Selon l’accusation, plusieurs individus impliqués dans le complot auraient échangé dans un groupe WhatsApp immédiatement après l’attaque. L’un des messages, rédigé en créole haïtien, affirme sans ambiguïté : « Nou dwe akize Claude Joseph. Li vrèman enpòtan pou n akize Claude Joseph » (« Nous devons accuser Claude Joseph. Il est vraiment important que nous l’accusions »), laissant entrevoir une volonté délibérée de désigner rapidement un responsable.
Les procureurs indiquent qu’ils s’apprêtent à dévoiler de nouveaux éléments sur l’identité des auteurs de ces messages et sur leur implication exacte dans la conspiration.
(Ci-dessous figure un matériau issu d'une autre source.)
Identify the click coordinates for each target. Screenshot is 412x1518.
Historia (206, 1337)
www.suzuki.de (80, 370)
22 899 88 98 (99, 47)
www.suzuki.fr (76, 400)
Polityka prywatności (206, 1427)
Ces éléments pourraient contribuer à éclairer les zones d’ombre qui entourent encore l’un des crimes politiques les plus retentissants de l’histoire récente d’Haïti.
Pour de nombreux observateurs, ces révélations renforcent la thèse d’une tentative organisée de brouiller les pistes et de manipuler la perception publique au lendemain de l’assassinat. À mesure que le procès avance, chaque nouvelle révélation semble rapprocher un peu plus l’opinion d’une vérité longtemps attendue.